Em 1937 essa ideia foi reavivada, quando a situação brasileira
se deteriorou com a implantação do Estado Novo, por Getúlio Vargas. Protestando contra
essa violência, viajou a Paris e, pouco depois, conseguiu empregar-se nos escritórios
diplomáticos do Itamarati.
Foi uma oportunidade de matar dois coelhos com uma só cajadada.
Ao mesmo tempo em que resolvia seus problemas financeiros, encontrava também maior
facilidade para estabelecer contato com os modernistas, tomando conhecimento daquilo que
melhor se fazia de novo pela Europa, na vanguarda da arte.
Não durou muito. Em 1940, com o agravamento da Segunda Guerra
Mundial, tornou-se prisioneiro e, assim que conseguiu sua libertação, tratou de viajar
para Portugal, onde ficou até o fim do conflito.

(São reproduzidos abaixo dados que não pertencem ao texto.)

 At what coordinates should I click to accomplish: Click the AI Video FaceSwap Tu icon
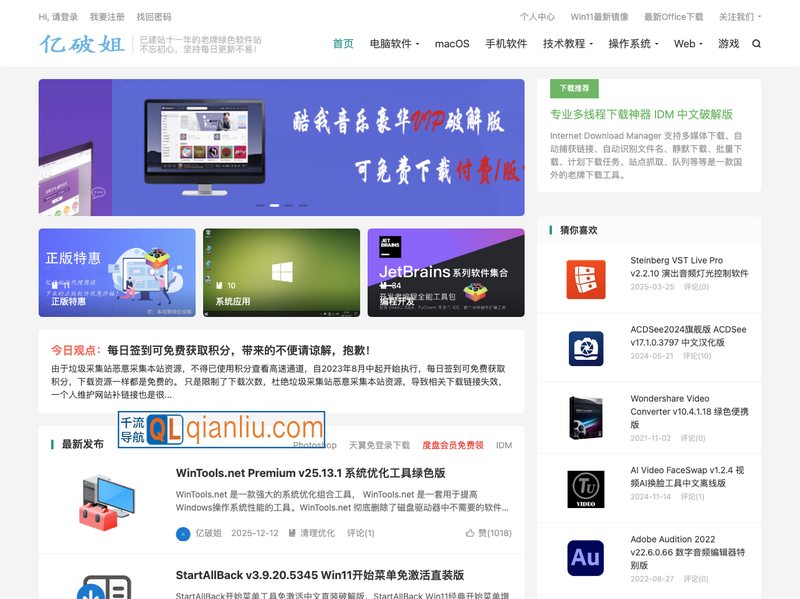(585, 489)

Voltando à França, em 1945, participou do Groupe Espace, que
acabava de ser fundado por um grupo de pintores adeptos do abstracionismo, com o apoio da
Galeria Denise René.
Desde então, fixou residência na França, com frequentes viagens ao
Brasil e a Portugal, sem contar contatos com outros países onde seus quadros eram
levados para participar de exposições.
Um
artista amadurecido
Se
a viagem de 1930 lhe proporcionou um primeiro contato com a arte europeia, sua segunda
estada, a partir de 1937, deu-lhe tempo para a consolidação de tendências.
O pintor dos anos 40 ia, aos poucos, se desvinculando da imagem
desleixada ou da pintura tida como infantil. Desde então, fixou-se cuidadosamente no
apuro dos traços, da cor, deixando de ser o pintor caboclo, voltado para os temas
regionais e para a pintura popular.
Surge, então a nova e mais importante de Cícero Dias, que o
consagrou internacionalmente. Foi convidado a participar de exposições em centros
importantes de arte, como na Itália, Dinamarca, Suécia, Finlândia, Bélgica e outros.
Não deixou de registrar sua presença, também, em todos
eventos importantes na França, em Portugal, e no Brasil, aqui, particularmente no Rio de
Janeiro, São Paulo, Salvador e Recife.
Os tempos passaram, as ideias foram se amoldando à
evolução artística e sua pintura passou a ser recebida com entusiasmo nos mesmos
centros que, outrora, o espezinharam.
É o preço a ser pago pelos precursores. Alguns morreram antes
de ver a mudança. Outros, como Cícero Dias, tiveram a felicidade de viver por longos
anos, o suficiente para colher os frutos de seu trabalho pioneiro.